パラサイト・イヴ』のようなバイオSFホラーが流行していた時期。原作小説はそれぞれ良さがあったが、映画だけを比較するなら『らせん』のほうがずっと良い。映画『パラサイト・イヴ』が忘れられたことに不思議はないが、『リング』との相対的な低評価と後のシリーズとの断絶で映画『らせん』が忘れられていることは少しもったいない。
特に良かったのが行方不明者の変死体がひきあげられる場面。不思議と『ダーティハリー』の1作目を思い出した。全体的に恐怖を感じづらい映画だったが、この場面だけはそこまでの閉鎖環境における恐怖と正反対の、白昼のもとで無雑作に映される死体に異様な雰囲気があった。死体がほとんど見えないことも想像力を刺激した。
前作の設定変更を受けて、最後の会話で違う味わいが生まれていた*2。1作目の結末を台無しにするように前作主人公が2作目で死んでいることは原作どおりなのだが、死んだことも一種の救済ではなかったかと思わせる。
ただし死者が復活する経緯について、遺伝子に記憶がきざみこまれているという終盤の説明台詞は、いくらなんでも無理を感じた。原作では文章量をつかって説得させられた記憶があるのだが。尺不足の映画では、遺伝子で肉体だけ再現して、脳細胞に人格を念写で転写するといった説明にするべきだろう。


また、『らせん』にはバイオSFとは異なるホラーとしての読みどころが原作小説にはあって、それを映画という媒体では構造的に再現できない問題は解消できていなかった。
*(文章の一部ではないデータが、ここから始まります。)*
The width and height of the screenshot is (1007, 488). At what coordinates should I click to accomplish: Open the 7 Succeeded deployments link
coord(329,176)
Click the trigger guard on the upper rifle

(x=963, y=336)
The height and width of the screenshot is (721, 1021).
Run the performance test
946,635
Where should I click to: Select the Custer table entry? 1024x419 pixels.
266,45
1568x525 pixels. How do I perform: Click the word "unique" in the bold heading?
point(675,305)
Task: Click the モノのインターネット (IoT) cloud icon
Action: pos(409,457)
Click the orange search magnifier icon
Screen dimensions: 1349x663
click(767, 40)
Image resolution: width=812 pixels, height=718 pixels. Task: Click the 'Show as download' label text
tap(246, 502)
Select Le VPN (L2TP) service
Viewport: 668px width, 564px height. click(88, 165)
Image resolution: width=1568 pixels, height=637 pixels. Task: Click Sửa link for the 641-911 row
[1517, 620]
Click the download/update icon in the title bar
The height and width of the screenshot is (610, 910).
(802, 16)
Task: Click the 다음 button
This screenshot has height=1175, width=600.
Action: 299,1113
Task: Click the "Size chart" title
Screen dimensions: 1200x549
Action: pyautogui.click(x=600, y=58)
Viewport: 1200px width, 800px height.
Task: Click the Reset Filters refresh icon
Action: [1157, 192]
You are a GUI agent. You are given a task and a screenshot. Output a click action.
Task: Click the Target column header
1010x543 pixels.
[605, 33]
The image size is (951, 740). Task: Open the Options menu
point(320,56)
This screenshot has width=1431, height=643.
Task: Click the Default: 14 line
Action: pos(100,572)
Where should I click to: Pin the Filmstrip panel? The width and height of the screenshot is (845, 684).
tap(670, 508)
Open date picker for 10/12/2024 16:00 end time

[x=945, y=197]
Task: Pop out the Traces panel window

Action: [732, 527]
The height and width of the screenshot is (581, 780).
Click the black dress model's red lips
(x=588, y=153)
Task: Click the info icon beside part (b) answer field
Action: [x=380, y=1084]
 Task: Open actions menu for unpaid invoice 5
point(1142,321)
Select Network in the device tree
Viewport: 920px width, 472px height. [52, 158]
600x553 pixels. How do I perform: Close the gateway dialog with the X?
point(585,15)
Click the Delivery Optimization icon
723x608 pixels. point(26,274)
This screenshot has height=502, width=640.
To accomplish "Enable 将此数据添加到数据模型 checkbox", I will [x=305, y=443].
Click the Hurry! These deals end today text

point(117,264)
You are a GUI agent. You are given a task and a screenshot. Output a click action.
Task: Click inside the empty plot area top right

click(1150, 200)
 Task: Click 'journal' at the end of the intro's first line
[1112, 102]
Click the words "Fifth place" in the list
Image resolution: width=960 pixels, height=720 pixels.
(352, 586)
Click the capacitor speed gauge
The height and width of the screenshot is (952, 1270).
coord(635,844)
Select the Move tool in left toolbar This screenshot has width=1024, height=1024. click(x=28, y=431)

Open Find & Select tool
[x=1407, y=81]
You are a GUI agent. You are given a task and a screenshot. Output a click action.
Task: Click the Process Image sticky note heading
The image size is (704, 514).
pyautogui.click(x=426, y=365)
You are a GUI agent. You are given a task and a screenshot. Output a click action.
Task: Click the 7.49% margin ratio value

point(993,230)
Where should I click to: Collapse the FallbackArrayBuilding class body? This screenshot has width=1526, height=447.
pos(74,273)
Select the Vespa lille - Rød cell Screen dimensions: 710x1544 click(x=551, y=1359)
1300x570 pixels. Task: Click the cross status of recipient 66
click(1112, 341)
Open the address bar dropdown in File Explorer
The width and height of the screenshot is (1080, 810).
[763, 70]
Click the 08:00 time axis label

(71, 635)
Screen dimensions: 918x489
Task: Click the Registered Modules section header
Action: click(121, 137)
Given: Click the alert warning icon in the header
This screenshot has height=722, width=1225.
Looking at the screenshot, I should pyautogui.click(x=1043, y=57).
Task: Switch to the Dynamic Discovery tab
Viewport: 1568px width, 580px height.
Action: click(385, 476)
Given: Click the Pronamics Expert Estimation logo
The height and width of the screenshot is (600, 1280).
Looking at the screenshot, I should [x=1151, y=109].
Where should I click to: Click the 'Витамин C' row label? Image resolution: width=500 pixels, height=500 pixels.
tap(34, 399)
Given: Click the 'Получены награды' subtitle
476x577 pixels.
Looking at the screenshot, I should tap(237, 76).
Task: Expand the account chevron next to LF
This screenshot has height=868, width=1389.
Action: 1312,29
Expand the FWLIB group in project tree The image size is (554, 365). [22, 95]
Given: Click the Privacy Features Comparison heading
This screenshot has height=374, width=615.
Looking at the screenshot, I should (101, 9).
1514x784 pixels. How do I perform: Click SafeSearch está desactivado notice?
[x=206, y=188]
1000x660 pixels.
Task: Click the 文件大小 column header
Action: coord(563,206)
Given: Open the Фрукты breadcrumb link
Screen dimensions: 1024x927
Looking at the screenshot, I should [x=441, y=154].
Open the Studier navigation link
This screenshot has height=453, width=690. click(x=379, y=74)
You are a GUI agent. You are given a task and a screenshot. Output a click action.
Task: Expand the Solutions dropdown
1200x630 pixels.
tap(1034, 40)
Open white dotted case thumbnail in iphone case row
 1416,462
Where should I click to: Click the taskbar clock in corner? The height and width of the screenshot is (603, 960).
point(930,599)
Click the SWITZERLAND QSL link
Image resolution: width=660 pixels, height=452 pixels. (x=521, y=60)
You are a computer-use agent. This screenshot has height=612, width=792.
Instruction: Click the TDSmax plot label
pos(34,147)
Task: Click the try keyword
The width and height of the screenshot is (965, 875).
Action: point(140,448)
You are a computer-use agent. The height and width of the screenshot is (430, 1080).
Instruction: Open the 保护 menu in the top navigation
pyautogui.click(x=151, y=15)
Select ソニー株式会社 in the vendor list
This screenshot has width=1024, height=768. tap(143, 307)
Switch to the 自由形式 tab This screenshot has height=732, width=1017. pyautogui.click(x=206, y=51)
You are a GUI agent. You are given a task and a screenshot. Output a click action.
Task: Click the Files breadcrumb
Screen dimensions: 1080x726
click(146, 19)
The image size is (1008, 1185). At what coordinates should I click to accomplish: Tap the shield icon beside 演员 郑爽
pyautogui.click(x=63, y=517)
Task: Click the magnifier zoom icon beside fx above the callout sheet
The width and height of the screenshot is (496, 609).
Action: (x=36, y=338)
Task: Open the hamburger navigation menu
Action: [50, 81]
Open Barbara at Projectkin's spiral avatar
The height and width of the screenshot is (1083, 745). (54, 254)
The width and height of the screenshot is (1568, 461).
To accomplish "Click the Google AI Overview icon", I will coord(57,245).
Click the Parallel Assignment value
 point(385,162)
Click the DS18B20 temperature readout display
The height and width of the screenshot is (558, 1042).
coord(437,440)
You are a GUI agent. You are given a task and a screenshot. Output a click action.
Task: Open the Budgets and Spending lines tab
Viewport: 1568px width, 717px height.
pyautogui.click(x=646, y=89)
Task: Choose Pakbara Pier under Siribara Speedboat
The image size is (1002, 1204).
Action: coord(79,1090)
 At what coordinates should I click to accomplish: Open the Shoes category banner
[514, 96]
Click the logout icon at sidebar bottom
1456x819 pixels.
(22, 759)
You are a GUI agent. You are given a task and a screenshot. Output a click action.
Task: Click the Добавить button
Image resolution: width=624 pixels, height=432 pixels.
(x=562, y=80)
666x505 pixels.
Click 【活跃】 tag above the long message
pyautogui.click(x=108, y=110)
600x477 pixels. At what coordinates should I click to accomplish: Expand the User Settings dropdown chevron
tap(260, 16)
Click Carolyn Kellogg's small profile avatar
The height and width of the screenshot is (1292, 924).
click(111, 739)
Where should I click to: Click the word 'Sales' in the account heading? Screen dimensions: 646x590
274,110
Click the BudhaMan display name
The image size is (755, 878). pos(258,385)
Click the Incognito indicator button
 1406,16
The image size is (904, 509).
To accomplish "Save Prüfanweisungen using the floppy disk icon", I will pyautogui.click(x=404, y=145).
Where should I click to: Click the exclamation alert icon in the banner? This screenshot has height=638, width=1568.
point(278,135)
まず、呪いのビデオを視聴するだけで視覚をとおして遺伝子が肉体に入りこんで、ウイルスにおかされる設定が出てくる。それを延長するように文章情報を読みとることでもウイルスが発生することがわかっていく。文章を読むだけでもウイルスが発生する設定は、映画ではビデオを見ていなくても呪われた謎の答えとしてつかわれた。そして映画前作で起きたことを『リング』という小説として発表するという会話で楽屋オチにもなる。
しかし文章だけでも呪われる設定は、小説媒体で発表された原作においては、読者を物語世界にさそいこむ効果がある。1作目を読んだだけの読者も呪われているのだと説明するのが2作目のホラーとしてのポイントなのだ。この恐怖は文章だけで呪いのビデオを説明する小説1作目では表現できない。
逆に映像化すると、1作目の時点で呪いのビデオは観客の視覚に焼きつくこととなる。現実に虚構が侵食する恐怖はその時点で生まれる。その直後に文章によっても呪いにかかると語られても、観客は前作以上の衝撃を感じることができないわけだ。

*1:hokke-ookami.hatenablog.com

*2:ここは原作を読んだのがかなり昔なので、読み返すと映画と同じ印象かもしれないが。